En la madrugada del 3 de enero de 2026, alrededor de las 2:00, una serie de ataques provenientes de Estados Unidos impactaron territorio venezolano, desencadenando una ola de reacciones encontradas entre gobiernos y organismos internacionales en todo el mundo.
Condenas regionales y respaldo a la soberanía
El mandatario colombiano Gustavo Petro, conocido por su postura crítica hacia la injerencia extranjera, fue uno de los primeros en alzar la voz, exigiendo sesiones de emergencia tanto en la Organización de Estados Americanos como en las Naciones Unidas.
De manera contundente, la presidenta de México, Claudia Sheinbaum, emitió un mensaje en la red social X en el que afirmó: «México condena enérgicamente la intervención militar en Venezuela». Junto con su declaración, citó textualmente el Artículo 2, párrafo 4 de la Carta de las Naciones Unidas, que establece:
Los Miembros de la Organización, en sus relaciones internacionales, se abstendrán de recurrir a la amenaza o al uso de la fuerza contra la integridad territorial o la independencia política de cualquier Estado, o en cualquier otra forma incompatible con los Propósitos de las Naciones Unidas
También han manifestado su rechazo a los hechos los gobiernos de Brasil, Chile, Uruguay y Cuba, al considerar que la acción viola principios fundamentales del derecho internacional.
Apoyos a la intervención en América Latina
En contraste, el presidente argentino Javier Milei celebró lo ocurrido con un mensaje en X donde afirmó: «La libertad avanza». Junto con Argentina, otros países que han respaldado la operación militar o han mostrado satisfacción por la caída del gobierno de Nicolás Maduro incluyen a Ecuador, Paraguay, El Salvador y Bolivia.
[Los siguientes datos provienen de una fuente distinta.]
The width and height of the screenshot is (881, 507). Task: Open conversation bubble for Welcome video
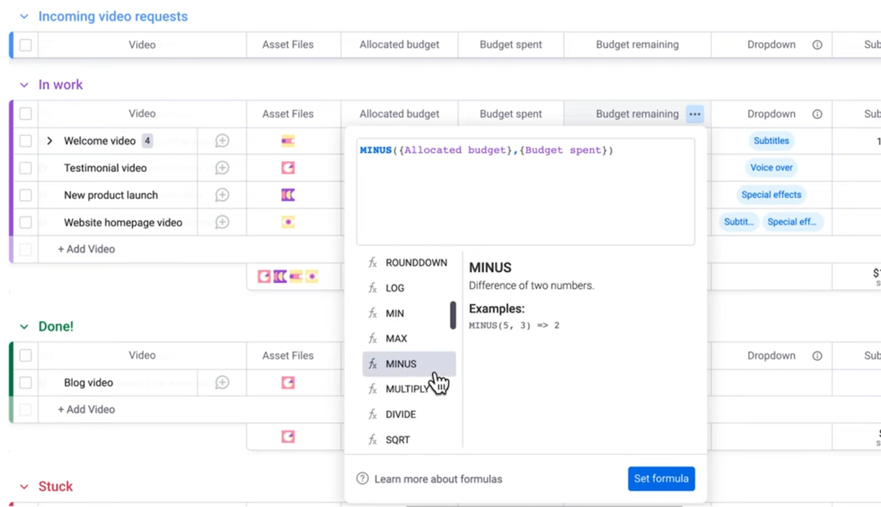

Posiciones de potencias mundiales
China, aliado político de Venezuela, emitió una fuerte condena mediante Xinhua, su agencia estatal de noticias. Un vocero del Ministerio de Asuntos Exteriores chino aseguró que el país asiático «está profundamente consternado y condena enérgicamente» los ataques, a los que calificó como «actos hegemónicos» que «violan gravemente el derecho internacional y la soberanía de Venezuela». Además, instó a Washington a «respetar el derecho internacional y los propósitos y principios de la Carta de las Naciones Unidas».
Rusia, clave en el suministro de armamento a Caracas, defendió el derecho del país suramericano a la autodeterminación. Su Ministerio de Relaciones Exteriores manifestó estar «extremadamente preocupado» por los reportes sobre la captura de Maduro y su esposa, y advirtió que, de confirmarse, dichos actos «constituirían una violación inaceptable de la soberanía de un estado independiente». Según información de Efe citada por el portal independiente Insider, el presidente ruso Vladímir Putin se trasladó al Kremlin para analizar la situación en encuentros privados.
La postura europea
La Unión Europea adoptó una posición equilibrada. Kaja Kallas, Alta Representante para Asuntos Exteriores, confirmó haber conversado con el Secretario de Estado estadounidense Marco Rubio y con el embajador de la UE en Caracas tras los sucesos. En un comunicado en X, indicó que la UE «ha declarado repetidamente que Maduro carece de legitimidad», pero subrayó que «en todas las circunstancias, deben respetarse los principios del derecho internacional y la Carta de las Naciones Unidas».
Por otro lado, el presidente francés Emmanuel Macron expresó una visión más favorable a la intervención. En un mensaje en X, afirmó: «el pueblo venezolano se ha liberado hoy de la dictadura de Nicolás Maduro», y añadió que la transición «debe ser pacífica, democrática y respetuosa de la voluntad del pueblo venezolano».
Aunque numerosos países ya han emitido sus posturas, prácticamente la totalidad de las naciones del mundo han hecho pronunciamientos respecto a los acontecimientos en Venezuela.